Idris Elba felt creatively reborn after the death of his father in 2013.

The 46-year-old actor and musician's dad, Winston, who was born in Sierra Leone, passed away from lung cancer at 72, shortly before the release of his Nelson Mandela biopic, Mandela: Long Walk to Freedom.

He subsequently recorded an album, Mi Mandela, about the experience of playing the South African leader, that he says was also "part of my mourning period for my dad" and it helped him "flesh out ideas about loss, about acceptance of loss".

"My dad died and I was born, weirdly enough," he said in an interview with The Times newspaper in which he explained how his dad's death affected him creatively. "A different side of me was born, a different side of my mother (Eve, who was born in Ghana). Even now, it's hard for me to listen to the album because it takes me to a place."

He also said that he subsequently "learnt things about him that I didn't know while he was alive, and that weren't complimentary".

Since then, Idris has played a character based on his father in his Sky One sitcom In the Long Run, and has now co-created a play, Tree, about a young South African's conflicted feelings about their country's past, and how the optimism felt when Mandela became president in 1994, has gone awry.
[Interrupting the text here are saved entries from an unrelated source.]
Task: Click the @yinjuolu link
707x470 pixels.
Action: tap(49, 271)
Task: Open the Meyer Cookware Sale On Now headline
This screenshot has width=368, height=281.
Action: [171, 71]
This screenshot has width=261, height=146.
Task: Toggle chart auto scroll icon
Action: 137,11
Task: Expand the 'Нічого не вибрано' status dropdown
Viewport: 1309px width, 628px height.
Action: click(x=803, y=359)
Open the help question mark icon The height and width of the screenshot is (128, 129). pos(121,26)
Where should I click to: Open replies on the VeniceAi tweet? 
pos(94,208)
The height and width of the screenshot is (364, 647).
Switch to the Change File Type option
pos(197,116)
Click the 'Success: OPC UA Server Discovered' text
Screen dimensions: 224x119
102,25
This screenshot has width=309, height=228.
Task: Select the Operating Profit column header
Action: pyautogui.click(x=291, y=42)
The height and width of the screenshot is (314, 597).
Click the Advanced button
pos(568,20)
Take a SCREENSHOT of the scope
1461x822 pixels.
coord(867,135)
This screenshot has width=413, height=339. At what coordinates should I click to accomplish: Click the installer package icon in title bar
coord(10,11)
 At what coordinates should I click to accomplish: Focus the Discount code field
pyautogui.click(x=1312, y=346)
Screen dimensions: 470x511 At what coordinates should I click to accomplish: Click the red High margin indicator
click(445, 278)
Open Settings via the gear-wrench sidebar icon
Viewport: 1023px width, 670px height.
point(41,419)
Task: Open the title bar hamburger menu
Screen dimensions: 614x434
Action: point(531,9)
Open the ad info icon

Idris admits he feels a similar way about Mandela to his father, who he worshipped as a hero, but is now aware he has a more complex legacy.

"To some he is definitely not a hero, believe it or not. That was an eye-opener for me," he mused.

Meanwhile, Tree, which has been hit by controversy ahead of its opening after two writers complained they weren't credited for their work on the play, debuts in Manchester, England on Thursday, before transferring to London's Young Vic theatre on 29 July.